If you are not mounting your application at the “root” of your site, you will need to configure a proxy filter in your production.ini file. See Configure Proxy Mount Point for details.

Apache Configuration

Here is how to configure Apache 2 as a reverse proxy for your TurboGears2 application.

In Apache’s httpd.conf uncomment the mod_proxy modules:

LoadModule proxy_module modules/mod_proxy.so
LoadModule proxy_connect_module modules/mod_proxy_connect.so
LoadModule proxy_http_module modules/mod_proxy_http.so
LoadModule proxy_balancer_module modules/mod_proxy_balancer.so

Also note, depending on your distribution, you first might need to install the apache-mod_proxy packages.
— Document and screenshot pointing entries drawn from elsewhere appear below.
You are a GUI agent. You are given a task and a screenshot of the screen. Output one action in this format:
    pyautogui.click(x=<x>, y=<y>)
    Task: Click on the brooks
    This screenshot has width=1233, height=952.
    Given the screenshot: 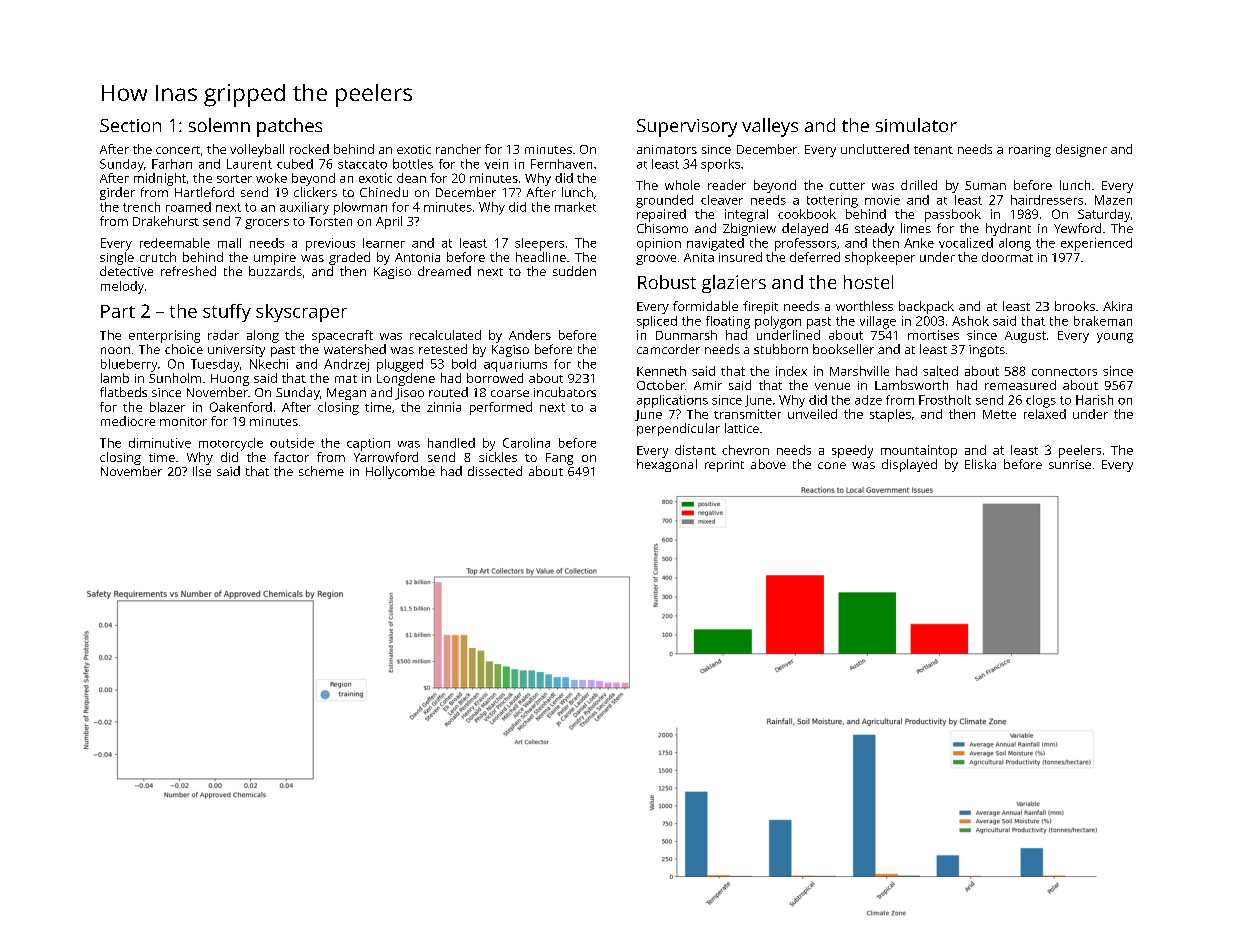 What is the action you would take?
    pyautogui.click(x=1075, y=306)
In the virtual hosts section of the httpd.conf file or in the include file for your virtual host (e.g. httpd-vhosts.conf, but make sure this is loaded), you would want to have something like this for your site (adapt the server name, admin, log locations etc.):

NameVirtualHost *

<VirtualHost *>
    ServerName mytgapp.blabla.com
    ServerAdmin here-your-name@blabla.com
    #DocumentRoot /srv/www/vhosts/mytgapp
    Errorlog /var/log/apache2/mytgapp-error_log
    Customlog /var/log/apache2/mytgapp-access_log common
    UseCanonicalName Off
    ServerSignature Off
    AddDefaultCharset utf-8
    ProxyPreserveHost On
    ProxyRequests Off
    ProxyPass /error/ !
    ProxyPass /icons/ !
    ProxyPass /favicon.ico !
    #ProxyPass /static/ !
    ProxyPass / http://127.0.0.1:8080/
    ProxyPassReverse / http://127.0.0.1:8080/
</VirtualHost>

Uncomment the DocumentRoot and ProxyPass /static/ lines if you want to serve the directory with static content of your TurboGears application directly by Apache. You will then also need to copy or link this directory to the configured DocumentRoot directory.

Check that your Apache configuration has no problems:

apachectl -S

or:

apachectl configtest

If everything is ok, run:

apachectl start

Finally, go to your TurboGears project directory and in a console run:

paster serve production.ini

Note

The above command assumes you have created a config file named production.ini.

Now you should be able to see your webpage in full TurboGears glory at the address configured as ServerName above.

Setting The Correct Charset

The default templates used by TurboGears specify utf-8 as a charset. The Apache default charset, returned in the Content-Type header, is ISO-8859-1. This inconsistency will cause errors during validation and incorrect rendering of some characters on the client. Therefore we used the AddDefaultCharset utf-8 directive above to override the Apache default in the TurboGears virtual host section.

TurboGears 2.2.2 also automatically sets the charset property by modifying the Content-type HTTP header on each request that returns text/* or application/json content types. Apache notices this pre-existing header and passes it through.